> _Your goal_
Please return exactly the line that contains "You are a computer-use agent." and every line after it, through the last line of the records below, with no pictures.

[Data entries]
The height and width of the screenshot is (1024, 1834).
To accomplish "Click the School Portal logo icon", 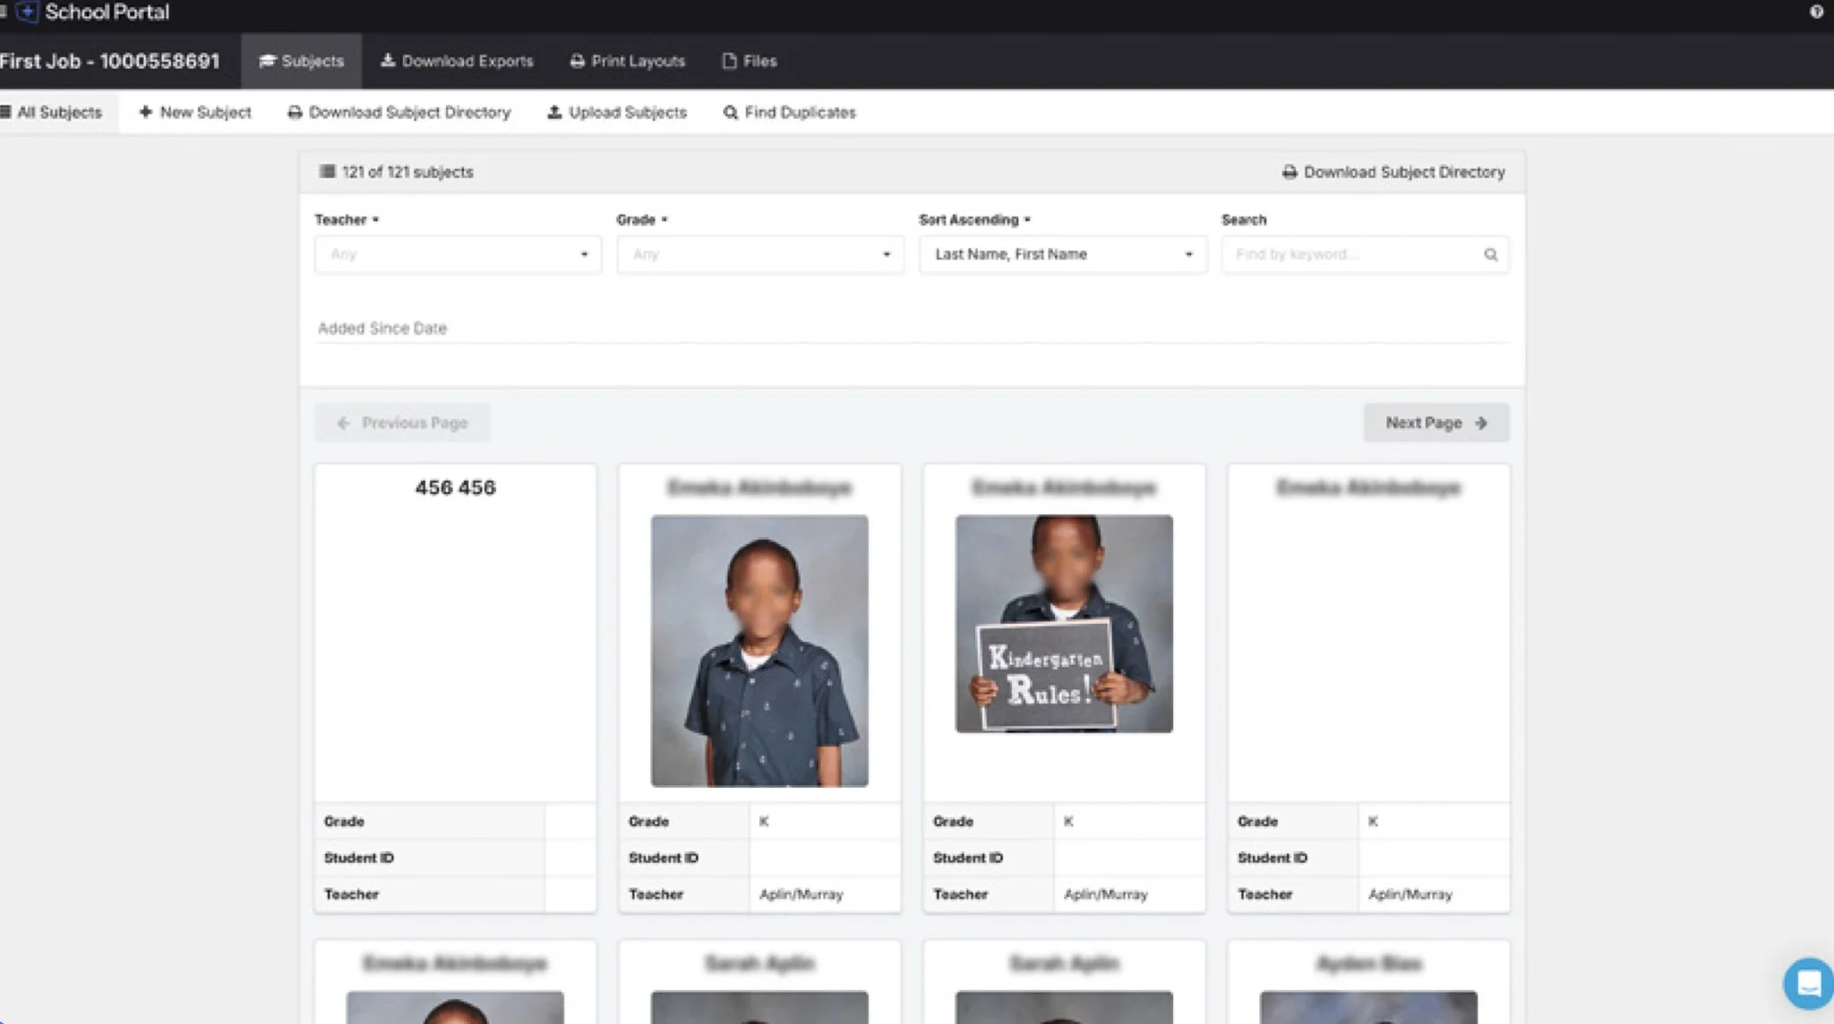I will click(27, 12).
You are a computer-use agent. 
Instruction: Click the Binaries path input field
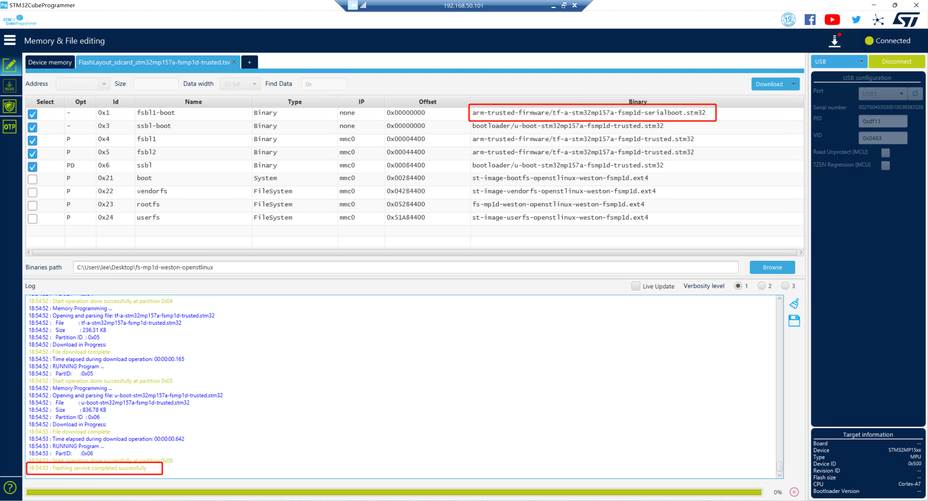[x=405, y=267]
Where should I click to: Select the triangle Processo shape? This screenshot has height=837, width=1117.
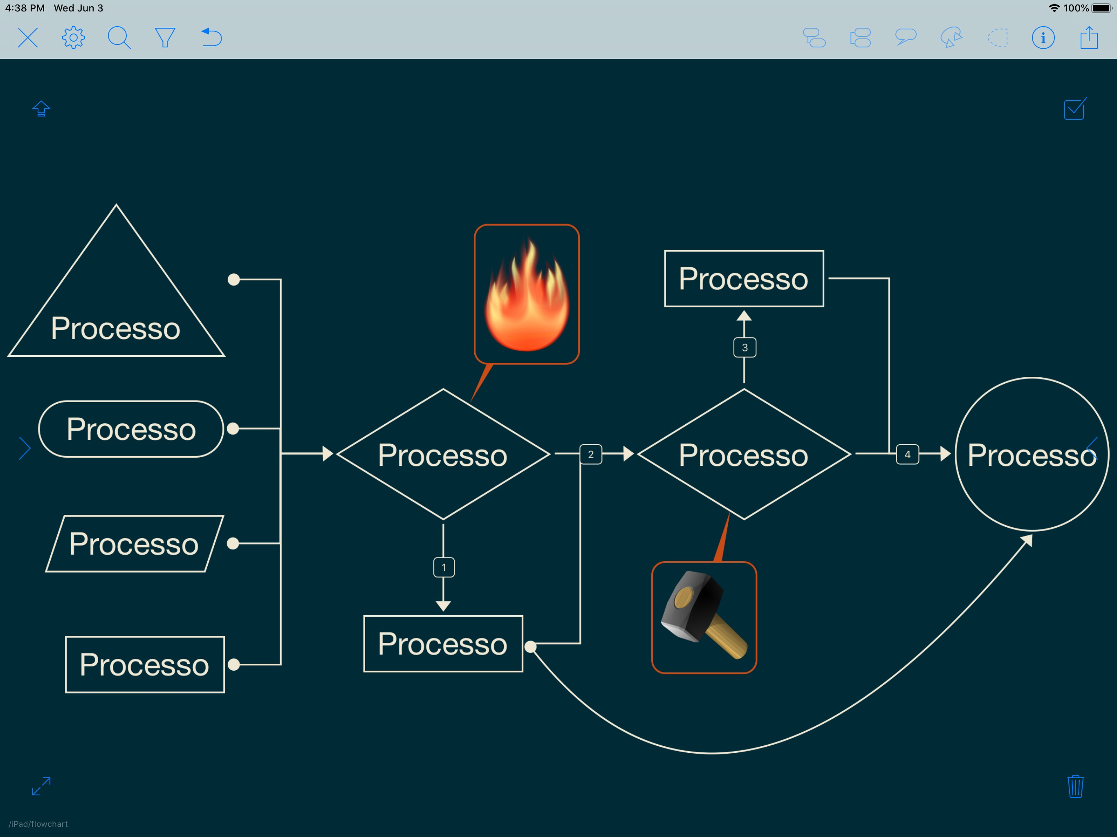[116, 313]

> _Solved exercise_
You are a computer-use agent. 
Instruction: Click the Binaries path input field
[x=405, y=267]
Where should I click to: Select the triangle Processo shape? This screenshot has height=837, width=1117.
[116, 313]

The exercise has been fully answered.